Die Lateinamerikaforschung im deutschen Kontext
Die Stadt Berlin entwickelte sich im 20. Jahrhundert zu einem bedeutenden Standort der regionalwissenschaftlichen Forschung. Die Beispiele Maria Sybilla Merians und Alexander von Humboldts verdeutlichen jedoch, dass das Interesse insbesondere an Lateinamerika im deutschen Raum bereits viele Jahre zuvor aufkam. Vor den 1910er- und 1920er-Jahren handelte es sich zunächst um eine weitestgehend sporadische wissenschaftliche Beschäftigung ohne institutionellen Rahmen. Durch das 1930 gegründete Ibero-Amerikanische Institut erhielt die Lateinamerikaforschung in Berlin neue Impulse.

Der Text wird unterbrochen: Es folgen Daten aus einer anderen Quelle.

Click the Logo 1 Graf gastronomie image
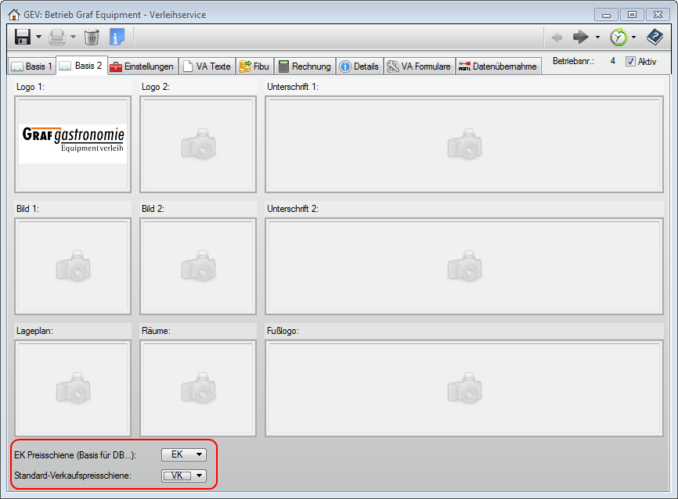Image resolution: width=678 pixels, height=499 pixels. pos(73,145)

Nach dem Zweiten Weltkrieg und auch bedingt durch die deutsche Teilung verlor das Institut jedoch vorübergehend seine zentrale Position. In der DDR rückten die Regionalwissenschaften Anfang der 1960er-Jahre in den Fokus von Politik und Wissenschaft. Neben der „Sektion Lateinamerikawissenschaften“ der Universität Rostock stellten Leipzig und Ostberlin bedeutende Forschungsstandorte dar. Auch in der Bundesrepublik wuchs die Bedeutung der Area Studies. Die Diskussionen um die Errichtung eines lateinamerikanischen Zentrums in Berlin und schließlich die Gründung des Lateinamerika-Instituts lassen sich in eine Phase weiterer Institutsgründungen in den 1960er-Jahren einordnen.
Berlin und Hamburg befanden sich in diesen Jahren in einem Konkurrenzverhältnis. Sie warben auf Bundesebene gleichermaßen um politische und finanzielle Unterstützung für die regionalwissenschaftliche Forschung. Als sich Anfang der 1960er-Jahre abzeichnete, dass die Hamburger Pläne bereits weit fortgeschritten waren und eine Institutsgründung in der Hansestadt unmittelbar bevorstand, bot Der Tagesspiegel seine Hilfe an. Ein Redakteur erkundigte sich bei den Berliner Initiatoren, ob nun der richtige Zeitpunkt gekommen sei, um einen Bericht über das Vorhaben in Berlin zu veröffentlichen und eine eigene Kampagne zu starten.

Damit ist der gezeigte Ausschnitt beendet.